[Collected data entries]

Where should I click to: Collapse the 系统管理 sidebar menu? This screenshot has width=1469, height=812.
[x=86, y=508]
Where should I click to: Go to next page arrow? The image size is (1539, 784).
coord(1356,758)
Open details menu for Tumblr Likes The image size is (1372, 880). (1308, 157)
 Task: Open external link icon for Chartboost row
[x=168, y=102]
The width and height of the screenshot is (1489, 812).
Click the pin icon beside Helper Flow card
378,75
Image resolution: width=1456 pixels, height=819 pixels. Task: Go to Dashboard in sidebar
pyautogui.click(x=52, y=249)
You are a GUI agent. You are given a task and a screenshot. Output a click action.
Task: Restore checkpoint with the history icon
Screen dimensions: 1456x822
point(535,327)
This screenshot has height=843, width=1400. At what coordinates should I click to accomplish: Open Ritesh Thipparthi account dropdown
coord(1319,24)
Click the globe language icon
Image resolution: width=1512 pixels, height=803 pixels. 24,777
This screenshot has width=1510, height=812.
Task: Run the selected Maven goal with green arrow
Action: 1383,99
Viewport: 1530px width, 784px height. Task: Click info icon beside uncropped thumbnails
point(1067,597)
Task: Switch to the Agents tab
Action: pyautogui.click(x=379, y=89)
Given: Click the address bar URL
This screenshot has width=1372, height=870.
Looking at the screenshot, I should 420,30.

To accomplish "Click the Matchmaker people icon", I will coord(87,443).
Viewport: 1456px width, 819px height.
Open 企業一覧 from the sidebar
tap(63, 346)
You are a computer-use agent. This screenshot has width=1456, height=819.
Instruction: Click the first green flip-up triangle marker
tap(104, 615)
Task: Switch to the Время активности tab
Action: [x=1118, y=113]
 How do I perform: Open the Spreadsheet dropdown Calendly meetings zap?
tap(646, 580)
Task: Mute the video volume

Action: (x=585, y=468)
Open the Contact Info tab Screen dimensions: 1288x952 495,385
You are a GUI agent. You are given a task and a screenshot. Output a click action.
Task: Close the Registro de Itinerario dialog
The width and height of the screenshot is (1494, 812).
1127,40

WHAT YOU HAVE TO DO
Without altering a single word, reproduce the entries above.

PROBLEM SOLUTION
Where should I click to: Collapse the 系统管理 sidebar menu? This screenshot has width=1469, height=812.
[x=86, y=508]
Where should I click to: Go to next page arrow? The image size is (1539, 784).
coord(1356,758)
Open details menu for Tumblr Likes The image size is (1372, 880). (1308, 157)
 Task: Open external link icon for Chartboost row
[x=168, y=102]
The width and height of the screenshot is (1489, 812).
Click the pin icon beside Helper Flow card
378,75
Image resolution: width=1456 pixels, height=819 pixels. Task: Go to Dashboard in sidebar
pyautogui.click(x=52, y=249)
You are a GUI agent. You are given a task and a screenshot. Output a click action.
Task: Restore checkpoint with the history icon
Screen dimensions: 1456x822
point(535,327)
This screenshot has height=843, width=1400. At what coordinates should I click to accomplish: Open Ritesh Thipparthi account dropdown
coord(1319,24)
Click the globe language icon
Image resolution: width=1512 pixels, height=803 pixels. 24,777
This screenshot has width=1510, height=812.
Task: Run the selected Maven goal with green arrow
Action: 1383,99
Viewport: 1530px width, 784px height. Task: Click info icon beside uncropped thumbnails
point(1067,597)
Task: Switch to the Agents tab
Action: pyautogui.click(x=379, y=89)
Given: Click the address bar URL
This screenshot has width=1372, height=870.
Looking at the screenshot, I should 420,30.

To accomplish "Click the Matchmaker people icon", I will coord(87,443).
Viewport: 1456px width, 819px height.
Open 企業一覧 from the sidebar
tap(63, 346)
You are a computer-use agent. This screenshot has width=1456, height=819.
Instruction: Click the first green flip-up triangle marker
tap(104, 615)
Task: Switch to the Время активности tab
Action: [x=1118, y=113]
 How do I perform: Open the Spreadsheet dropdown Calendly meetings zap?
tap(646, 580)
Task: Mute the video volume

Action: (x=585, y=468)
Open the Contact Info tab Screen dimensions: 1288x952 495,385
You are a GUI agent. You are given a task and a screenshot. Output a click action.
Task: Close the Registro de Itinerario dialog
The width and height of the screenshot is (1494, 812).
1127,40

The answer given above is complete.